The other symbols, such as “arms” and “gas” further represent the use of weapons and tear gas by the authorities to suppress the revolt of the displaced farmers. These synecdoche’s underline how these lords treat the land as if it were a subordinate that had to obey their commands and never question their motives.
Example#3
“Hope is the thing with feathers” by Emily Dickinson
“Hope is the thing with feathers – That perches in the soul – And sings the tune without the words – And never stops – at all -“
In this poem, Dickinson used “a bird” with feathers, as a synecdoche, representing eventually a symbol of a hope or happiness.
Dickinson, by contrasting hope with rumpling and wringing mankind’s soul, implies that hope provides an active and constitutive element within an individual.
The imagery through synecdoche not only creates a clear and solid image, but the notion of hope is brought out by the poet as a survivor that prevails.

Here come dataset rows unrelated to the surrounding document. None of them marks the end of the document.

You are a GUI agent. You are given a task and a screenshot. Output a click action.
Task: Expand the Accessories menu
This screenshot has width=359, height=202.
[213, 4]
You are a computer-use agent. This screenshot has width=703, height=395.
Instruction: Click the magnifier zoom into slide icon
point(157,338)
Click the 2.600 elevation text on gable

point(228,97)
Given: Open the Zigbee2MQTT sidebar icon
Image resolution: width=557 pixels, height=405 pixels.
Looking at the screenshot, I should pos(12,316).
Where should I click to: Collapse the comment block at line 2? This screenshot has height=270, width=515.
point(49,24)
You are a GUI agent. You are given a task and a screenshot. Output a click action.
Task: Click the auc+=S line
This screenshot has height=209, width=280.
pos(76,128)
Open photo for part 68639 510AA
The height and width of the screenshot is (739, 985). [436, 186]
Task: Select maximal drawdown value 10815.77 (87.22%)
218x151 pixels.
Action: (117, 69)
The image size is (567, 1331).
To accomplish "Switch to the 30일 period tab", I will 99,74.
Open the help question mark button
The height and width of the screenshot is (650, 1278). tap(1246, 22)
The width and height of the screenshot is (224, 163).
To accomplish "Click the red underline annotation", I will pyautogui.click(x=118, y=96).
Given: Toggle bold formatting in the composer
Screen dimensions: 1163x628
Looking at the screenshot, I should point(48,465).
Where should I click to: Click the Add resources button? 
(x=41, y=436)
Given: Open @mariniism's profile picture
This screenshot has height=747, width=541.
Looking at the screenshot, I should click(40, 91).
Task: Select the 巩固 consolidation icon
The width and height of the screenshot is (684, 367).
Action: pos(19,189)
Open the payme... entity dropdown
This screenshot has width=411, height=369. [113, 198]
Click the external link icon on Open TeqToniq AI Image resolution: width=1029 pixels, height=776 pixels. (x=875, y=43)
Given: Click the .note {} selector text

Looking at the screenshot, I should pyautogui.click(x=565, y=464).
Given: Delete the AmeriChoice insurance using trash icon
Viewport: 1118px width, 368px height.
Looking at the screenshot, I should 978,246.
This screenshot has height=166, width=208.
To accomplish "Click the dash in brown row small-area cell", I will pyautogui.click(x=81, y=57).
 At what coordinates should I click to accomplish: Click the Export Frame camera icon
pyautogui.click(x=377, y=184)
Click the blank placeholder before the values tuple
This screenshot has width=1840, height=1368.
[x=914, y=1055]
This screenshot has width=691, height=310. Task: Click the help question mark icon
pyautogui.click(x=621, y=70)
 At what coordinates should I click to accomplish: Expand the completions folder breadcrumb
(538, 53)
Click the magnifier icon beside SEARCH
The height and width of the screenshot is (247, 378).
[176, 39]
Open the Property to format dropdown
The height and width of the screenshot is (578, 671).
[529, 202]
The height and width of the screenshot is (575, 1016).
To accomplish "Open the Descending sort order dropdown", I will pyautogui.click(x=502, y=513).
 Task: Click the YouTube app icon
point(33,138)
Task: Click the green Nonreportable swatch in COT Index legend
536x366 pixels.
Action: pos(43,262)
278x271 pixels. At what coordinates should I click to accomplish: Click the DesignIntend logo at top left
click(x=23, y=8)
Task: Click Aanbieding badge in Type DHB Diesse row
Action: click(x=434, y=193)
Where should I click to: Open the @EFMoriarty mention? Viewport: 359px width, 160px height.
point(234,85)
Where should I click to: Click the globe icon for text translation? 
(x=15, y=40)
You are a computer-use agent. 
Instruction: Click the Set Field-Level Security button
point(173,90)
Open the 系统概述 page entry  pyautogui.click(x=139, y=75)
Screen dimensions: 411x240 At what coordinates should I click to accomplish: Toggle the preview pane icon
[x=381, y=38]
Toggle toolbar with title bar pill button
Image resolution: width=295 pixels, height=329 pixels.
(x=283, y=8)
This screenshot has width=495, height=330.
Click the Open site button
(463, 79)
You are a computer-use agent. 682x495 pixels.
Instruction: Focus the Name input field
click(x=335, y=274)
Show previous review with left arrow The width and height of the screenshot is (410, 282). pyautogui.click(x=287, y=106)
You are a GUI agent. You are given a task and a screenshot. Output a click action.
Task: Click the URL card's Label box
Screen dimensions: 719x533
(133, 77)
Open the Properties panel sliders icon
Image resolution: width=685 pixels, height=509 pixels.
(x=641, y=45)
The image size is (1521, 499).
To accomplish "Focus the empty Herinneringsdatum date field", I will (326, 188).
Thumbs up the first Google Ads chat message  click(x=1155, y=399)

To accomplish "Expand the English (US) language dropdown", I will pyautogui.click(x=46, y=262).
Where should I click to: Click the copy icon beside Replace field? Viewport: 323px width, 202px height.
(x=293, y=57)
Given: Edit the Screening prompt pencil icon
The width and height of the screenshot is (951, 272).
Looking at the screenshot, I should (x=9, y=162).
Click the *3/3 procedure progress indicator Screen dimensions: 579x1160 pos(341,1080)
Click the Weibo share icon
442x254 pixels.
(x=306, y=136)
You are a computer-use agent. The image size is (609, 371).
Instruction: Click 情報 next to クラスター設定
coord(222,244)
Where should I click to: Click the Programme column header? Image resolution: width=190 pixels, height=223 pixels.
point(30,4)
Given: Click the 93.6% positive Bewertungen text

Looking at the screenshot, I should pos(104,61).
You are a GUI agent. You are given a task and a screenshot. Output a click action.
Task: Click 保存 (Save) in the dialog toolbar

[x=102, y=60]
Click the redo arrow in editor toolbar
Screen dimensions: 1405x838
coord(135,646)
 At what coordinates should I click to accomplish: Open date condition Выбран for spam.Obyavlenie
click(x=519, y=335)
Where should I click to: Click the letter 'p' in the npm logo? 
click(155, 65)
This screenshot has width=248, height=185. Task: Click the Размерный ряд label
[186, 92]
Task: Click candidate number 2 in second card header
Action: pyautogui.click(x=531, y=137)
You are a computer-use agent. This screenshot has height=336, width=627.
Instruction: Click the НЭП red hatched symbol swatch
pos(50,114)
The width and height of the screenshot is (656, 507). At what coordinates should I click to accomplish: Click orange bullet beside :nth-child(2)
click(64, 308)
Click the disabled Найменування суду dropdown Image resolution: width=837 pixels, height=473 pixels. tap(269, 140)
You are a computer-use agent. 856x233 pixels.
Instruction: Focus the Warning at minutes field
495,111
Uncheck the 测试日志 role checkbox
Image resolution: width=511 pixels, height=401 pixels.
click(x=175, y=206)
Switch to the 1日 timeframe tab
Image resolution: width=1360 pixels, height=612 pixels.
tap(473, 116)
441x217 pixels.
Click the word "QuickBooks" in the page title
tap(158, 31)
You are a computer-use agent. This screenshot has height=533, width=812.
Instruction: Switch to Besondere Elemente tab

Tiny bird, that seemingly cannot stop and sing, conveys to us the symbolism of hope through frequent singing program, though without words.
They give richness and symbolism of words and painting them vibrantly. However, the part-whole shifts, or their mutual symbolism, does not make prose more palatable to readers; on the contrary, it rather makes it better developed and interesting for its readers.

Many literary devices have the opportunity to create a stronger connection and set a mood while appealing to the subconscious grounded in metonymy and synecdoche.
Unlike metonymy, which implies, just as two related things, synecdoche uses a piece to speak for the whole, or a situation where there is the reverse. In our opinion, both are tools of communication and they make the communication more effectively. They do this using short and meaningful sentences, the right keywords and the powerful imagery.
The audience can personally relate to the metonymy and synecdoche that writers incorporate into their own writings. Such artistry and impact of written word would be highly appealing to the audience.